Based on my judgment, just go with any card similar to the one they provide when you order any kit with a core. An over-specced card will most likely go to waste since the card reader may not have the capacity to read as fast as is capable by the card.
You may consider purchasing the cards with longer service life (industrial types). New models come with up to 256GB storage.
I’ve already been checked the post you mentioned, but I thought there was a difference in speed between worse and better sd card.
As you mention, I realize that I don’t need to buy overspecced one.

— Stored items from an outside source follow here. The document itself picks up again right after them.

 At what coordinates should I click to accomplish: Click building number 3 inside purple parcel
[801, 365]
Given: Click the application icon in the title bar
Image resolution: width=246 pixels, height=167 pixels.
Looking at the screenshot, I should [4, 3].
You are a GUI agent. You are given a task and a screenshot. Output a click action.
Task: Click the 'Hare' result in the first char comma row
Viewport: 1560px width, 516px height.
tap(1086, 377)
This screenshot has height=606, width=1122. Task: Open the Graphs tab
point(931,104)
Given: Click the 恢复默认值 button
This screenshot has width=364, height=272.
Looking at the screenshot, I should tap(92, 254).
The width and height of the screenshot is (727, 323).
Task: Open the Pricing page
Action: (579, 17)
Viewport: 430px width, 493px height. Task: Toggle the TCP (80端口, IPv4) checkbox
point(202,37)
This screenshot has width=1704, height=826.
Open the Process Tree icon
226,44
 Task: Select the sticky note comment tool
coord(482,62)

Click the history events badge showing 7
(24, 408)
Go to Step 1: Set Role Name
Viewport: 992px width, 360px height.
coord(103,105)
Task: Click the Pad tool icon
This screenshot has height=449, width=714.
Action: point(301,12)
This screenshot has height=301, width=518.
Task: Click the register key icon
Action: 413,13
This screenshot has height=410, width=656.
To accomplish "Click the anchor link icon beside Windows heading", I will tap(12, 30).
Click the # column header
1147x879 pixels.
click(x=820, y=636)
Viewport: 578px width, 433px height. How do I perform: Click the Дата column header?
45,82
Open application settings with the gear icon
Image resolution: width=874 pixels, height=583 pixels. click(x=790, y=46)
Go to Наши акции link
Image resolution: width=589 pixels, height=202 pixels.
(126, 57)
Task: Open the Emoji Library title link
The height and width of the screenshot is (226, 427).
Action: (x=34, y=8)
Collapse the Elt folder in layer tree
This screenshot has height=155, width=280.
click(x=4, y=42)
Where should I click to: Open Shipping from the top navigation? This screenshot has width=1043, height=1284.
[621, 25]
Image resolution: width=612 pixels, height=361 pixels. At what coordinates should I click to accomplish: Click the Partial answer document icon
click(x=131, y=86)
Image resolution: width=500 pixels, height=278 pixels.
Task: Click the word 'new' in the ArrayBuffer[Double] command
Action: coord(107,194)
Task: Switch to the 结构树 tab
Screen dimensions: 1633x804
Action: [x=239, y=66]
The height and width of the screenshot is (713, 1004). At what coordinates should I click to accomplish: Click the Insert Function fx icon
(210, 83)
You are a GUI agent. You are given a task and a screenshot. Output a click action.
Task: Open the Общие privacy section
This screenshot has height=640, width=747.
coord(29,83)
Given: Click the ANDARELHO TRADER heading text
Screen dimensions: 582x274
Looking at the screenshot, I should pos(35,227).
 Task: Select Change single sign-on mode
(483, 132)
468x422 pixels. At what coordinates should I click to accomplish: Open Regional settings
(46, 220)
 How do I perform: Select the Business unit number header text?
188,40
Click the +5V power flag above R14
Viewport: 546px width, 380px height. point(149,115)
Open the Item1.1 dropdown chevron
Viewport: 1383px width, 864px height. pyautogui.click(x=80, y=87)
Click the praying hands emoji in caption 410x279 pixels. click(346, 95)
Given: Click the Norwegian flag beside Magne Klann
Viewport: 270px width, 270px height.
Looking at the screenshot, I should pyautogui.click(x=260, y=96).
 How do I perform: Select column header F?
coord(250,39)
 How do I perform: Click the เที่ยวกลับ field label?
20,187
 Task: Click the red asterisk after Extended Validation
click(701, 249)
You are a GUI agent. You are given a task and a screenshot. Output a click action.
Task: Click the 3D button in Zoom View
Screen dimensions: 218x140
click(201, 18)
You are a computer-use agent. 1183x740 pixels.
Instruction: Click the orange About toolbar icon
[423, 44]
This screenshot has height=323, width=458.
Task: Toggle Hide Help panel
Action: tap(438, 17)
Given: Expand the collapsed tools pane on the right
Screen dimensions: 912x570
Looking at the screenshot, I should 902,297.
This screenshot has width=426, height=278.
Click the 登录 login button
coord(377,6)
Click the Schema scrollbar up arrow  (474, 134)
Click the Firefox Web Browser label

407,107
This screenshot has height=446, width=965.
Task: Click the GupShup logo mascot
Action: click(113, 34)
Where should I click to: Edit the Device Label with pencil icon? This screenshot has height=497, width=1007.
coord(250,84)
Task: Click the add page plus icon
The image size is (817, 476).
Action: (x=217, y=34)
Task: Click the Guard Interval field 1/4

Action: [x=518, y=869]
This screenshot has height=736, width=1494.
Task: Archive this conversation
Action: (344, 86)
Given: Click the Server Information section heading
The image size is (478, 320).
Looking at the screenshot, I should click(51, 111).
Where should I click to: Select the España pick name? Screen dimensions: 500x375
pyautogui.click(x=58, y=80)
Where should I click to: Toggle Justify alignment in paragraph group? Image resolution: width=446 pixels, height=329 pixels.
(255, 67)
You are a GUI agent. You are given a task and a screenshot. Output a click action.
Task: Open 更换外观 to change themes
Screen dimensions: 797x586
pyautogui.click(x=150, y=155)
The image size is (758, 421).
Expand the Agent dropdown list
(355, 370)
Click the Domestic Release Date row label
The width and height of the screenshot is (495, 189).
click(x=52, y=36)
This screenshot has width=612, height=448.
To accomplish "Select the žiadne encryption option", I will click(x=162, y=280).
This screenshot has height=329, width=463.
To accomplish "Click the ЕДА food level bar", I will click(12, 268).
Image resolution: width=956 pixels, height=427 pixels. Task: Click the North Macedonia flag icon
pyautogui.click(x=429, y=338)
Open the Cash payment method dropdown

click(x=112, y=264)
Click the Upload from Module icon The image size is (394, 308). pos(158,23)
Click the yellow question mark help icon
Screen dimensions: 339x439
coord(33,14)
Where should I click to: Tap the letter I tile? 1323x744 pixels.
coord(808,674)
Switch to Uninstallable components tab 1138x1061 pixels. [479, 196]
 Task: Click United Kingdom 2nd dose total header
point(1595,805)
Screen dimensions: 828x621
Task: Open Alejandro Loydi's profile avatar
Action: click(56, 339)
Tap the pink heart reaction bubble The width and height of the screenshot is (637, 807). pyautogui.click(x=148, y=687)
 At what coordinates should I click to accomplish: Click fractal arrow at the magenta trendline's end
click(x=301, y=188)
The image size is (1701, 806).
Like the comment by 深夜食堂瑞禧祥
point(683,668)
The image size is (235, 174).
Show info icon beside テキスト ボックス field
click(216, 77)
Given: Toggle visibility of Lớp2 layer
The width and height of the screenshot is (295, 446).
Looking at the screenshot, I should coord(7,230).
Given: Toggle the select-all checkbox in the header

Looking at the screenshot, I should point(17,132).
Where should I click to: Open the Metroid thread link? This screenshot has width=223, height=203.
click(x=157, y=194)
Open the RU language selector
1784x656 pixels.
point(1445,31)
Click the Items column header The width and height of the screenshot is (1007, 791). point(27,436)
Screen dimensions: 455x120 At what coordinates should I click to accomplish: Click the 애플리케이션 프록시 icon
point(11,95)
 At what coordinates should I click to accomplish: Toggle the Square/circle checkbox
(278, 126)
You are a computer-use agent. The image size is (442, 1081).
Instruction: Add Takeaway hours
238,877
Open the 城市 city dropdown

I’m currently using a 256GB Amazon Basics card for my install of PostmarketOS. If you’re using the CM4, the read and write bottlenecks are going to be well below the capabilities of any modern card you can buy. On the CM4 it’s something like 43MB/s read and 36MB/s write. I don’t know if this is the same on the A-06, so I’d appreciate if someone ran a bechmark for science.
You could spend a lot of money on an industrial SD card that is less likely to fail. Or you could periodically back up your configs and dot files and anything important. When I’ve had SD cards fail, I was lucky enough to still be able to access everything in Read Only mode, which at least allowed me to salvage my stuff.
My advice is go with any reasonably priced SD card from a brand you recognize. Don’t get one that’s $3. Don’t get one that’s $300. Aim around $30.
I always use industrial grade microSD cards on RPi. I usually use SanDisk 16GB industrial micro SD. They cost about 2.5X what a similar capacity card costs, but since it’s only 16GB it’s relatively affordable.
It seems like that the test you did was on the desktop, right?
Could you try to test your card’s on Uconsole if possible?
Thanks a lot and I’m looking forward to a good result
It’s not going to matter because the port it connects to on the uConsole is USB 2.0. Plug a USB 3.2 device in, and it will fall back to USB 2.0 because it’s missing the new pins.
Could you answer one more question? I haven’t received my uconsole yet, but when it arrives, I’ll try to use your bookworm OS image on it. I ordered it without the core, and I knew that there isn’t an sd card with OS images from clockworkPi.
So I’ll buy CM4 and sd card, and my question is here: Is it possible to download bookworm image using just sd card and reader (with Raspberry Pi Imager) or should I do it via uConsole sd card slot and usb port after assembling uconsole? And when the OS update is, do I have to do the whole process again or is there a good way to update? I’m sorry but I don’t know well about Linux or raspberry pi and I’m trying to learn through uConsole.
I appreciate again to your wonderful work and I cannot wait to dive into uconsole and Linux world with your OS image.
you can download the image to a computer from the link and flash it to a sd card using Rpi imager just don’t apply any custom settings. once you have it running you can update and install anything you want.
Oh, then does update through the system console or is there an update setting panel like windows? I would like to try it, but I don’t have CM4 as well as uConsole, lol.
Once booted in your uConsole you’ll be able to update in the terminal or the GUI. If you’re new to Linux or Raspberry Pi, I suggest you download pi-apps from their website. It’s a GUI based “app store” with a lot of easy to install apps.
Using a 32gb class 10 and a 1tb U3 Sandisk Extreme to try different distros until I get them to crash. The SanDisk was able to put up 42MB/s reads and 34MB/s writes even though it’s only rated for 30MB/s. I was getting 50MB/s+ while writing an image from a windows system looking in task manager.
The ratings on chips tend to be the spec that the manufacturer guarantees the component will perform at. Individual chips tend to have slightly different characteristics due to unavoidable imperfections during fabrication, so chips with similar performance characteristics get grouped or “binned” together for sale. The upshot is sometimes you wind up with a chip that can perform significantly faster than it was rated for.
There’s also sequential writes vs random writes, so it helps to know if you’re comparing apples to apples.